During the Civil War and later, in the postwar period, with famine and the dictatorship, a series of circumstances, such as the fact that up there, even today, they lack running water, electricity, or telephone lines and are cut off for most of the winter, led to the departure of most of the village's residents, at least during the colder months. But the trigger that precipitated this abandonment was the burning of four of the houses following the pursuit and execution by the Civil Guard of some Maquis who had taken refuge in the mountains.

Thus, since the statutes expressly stated the condition of "keeping the fire lit" all year round to maintain ownership, rigging, envy, hatred, and quarrels broke out in a frantic battle between the three most important houses of Tor, plagued by lawsuits and trials, and punctuated by several murders, to gain control and ownership of the mountain.

Josep Montané, known as "Sansa," and Francesc Sarroca, known as "Cerdá," the current patriarchs of two of these strongholds, united only by their cause, as they were also separated by old disputes, were fighting with the intention of selling or renting it out to build a leisure complex and ski slopes. The other chieftain, Jordi Riba, of the "Palanca" family, was fighting only to assert his right as the sole owner and freely sell the timber from the site, as well as "manage" the passage of smugglers (which is not lacking in this story) from Andorra.

Amidst delirious situations more typical of some tragic writer's imagination than real life, "Sansa" and "Cerdá" lease the mountain in 1976, unbeknownst to the rest of the co-owners, to Rubén Castañer, an Aragonese-Andorran real estate agent, who walks around "his domain" with two bodyguards. Two years later, "Palanca," associated by circumstance with the other co-owners, rents it to two lumberjacks who will act as his bodyguards. Thus, the tension is palpable, and tragedy is palpable.

The first to be murdered, in 1980, were two of the Palanca's bodyguards, killed by Rubén Castañer's two "protectors." According to Palanca's statements, they were trying to kill him, but Castañer managed to escape. In 1981, lawyers for Sansa and Cerdá filed a lawsuit against the other neighbors for taking ownership of the mountain.
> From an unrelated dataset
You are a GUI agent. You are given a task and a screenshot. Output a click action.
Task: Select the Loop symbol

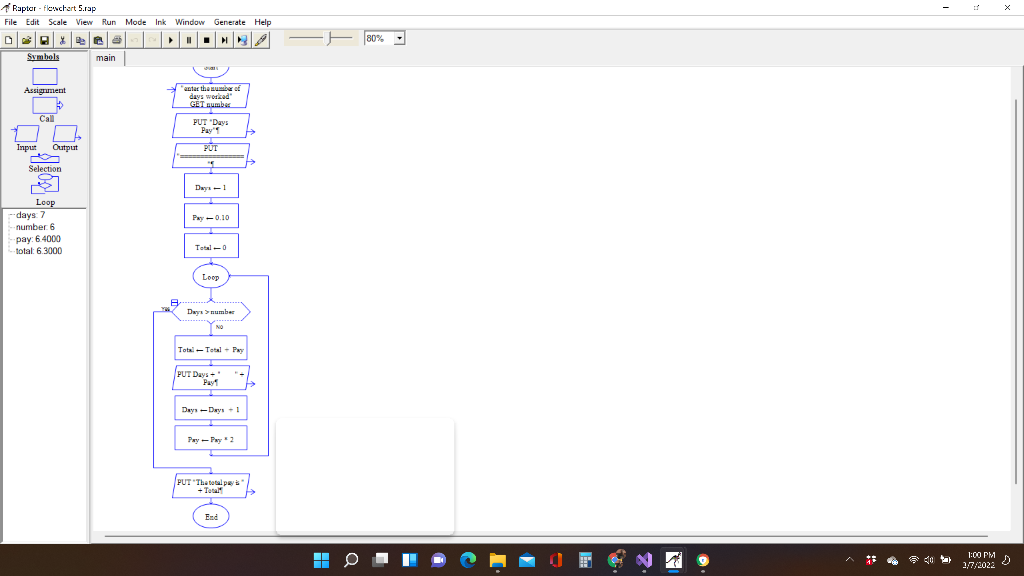[x=44, y=185]
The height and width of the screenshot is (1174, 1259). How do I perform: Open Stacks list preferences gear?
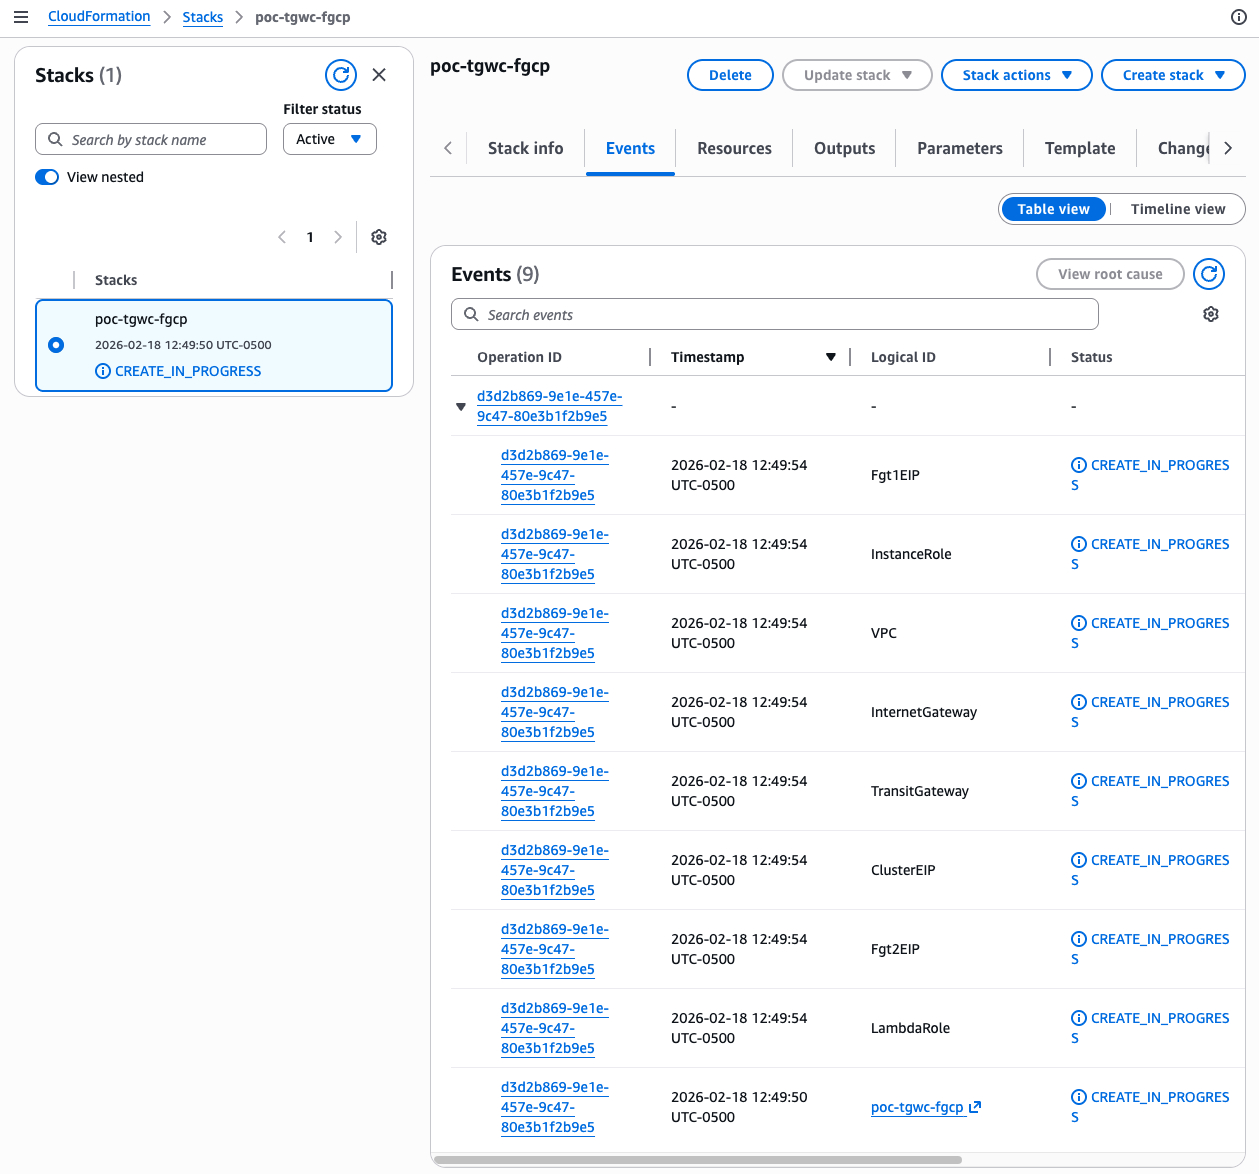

In 1995, the judge in Tremp ruled in favor of "Sansa," declaring him the sole owner of Tor, based on the fact that he was the only one who could prove that he lived on the mountain year-round. This excluded the other litigant with whom he was on the side against "Palanca," "Cerdá." But his reign in Tor would last only five months before he was assassinated.

Finally, after numerous legal proceedings and appeals, in 2002, the Lleida Court ruled that the mountain belonged to all the heirs of the thirteen founders. Palanca and Sansa's heirs filed an appeal, which was rejected for the final time in 2005 by the High Court of Justice of Catalonia, which upheld the 2002 ruling.

Journalist Carles Porta became deeply involved in this adventure, from which, as he himself declares, he will never fully escape, when the murder of Josep Montané Baró, known as "Sansa," was discovered in Tor, and TV3, the television channel for which he worked, sent him to cover the story for a program for that network called "30 minuts" (30 minuts)—a reference to its duration. The team's investigative work and excellent report were so magnificent that they were awarded the Pirineus Journalism Prize for the report.

Some time after its broadcast, in 2003, Porta received a grant from the Vallverdú Literary Awards in Lleida to write a book on the subject, which gave rise to "Tor, The Cursed Mountain." A gripping and mysterious book that presents human misery head-on with a touch of humor and simplicity.